* [What is needed] What you should copy is the line containing "Click the question mark help button" and all lines after it in the entries below, exactly and without anything added.

Collected data:
↓↓↓
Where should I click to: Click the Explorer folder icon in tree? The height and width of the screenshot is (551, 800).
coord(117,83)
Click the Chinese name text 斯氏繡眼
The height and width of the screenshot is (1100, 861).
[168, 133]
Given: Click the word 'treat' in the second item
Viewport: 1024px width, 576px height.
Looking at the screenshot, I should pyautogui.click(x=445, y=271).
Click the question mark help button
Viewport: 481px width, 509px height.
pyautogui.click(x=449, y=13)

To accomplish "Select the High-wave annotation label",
↑↑↑
* [Task solution]
Click the question mark help button
Viewport: 481px width, 509px height.
pyautogui.click(x=449, y=13)

To accomplish "Select the High-wave annotation label",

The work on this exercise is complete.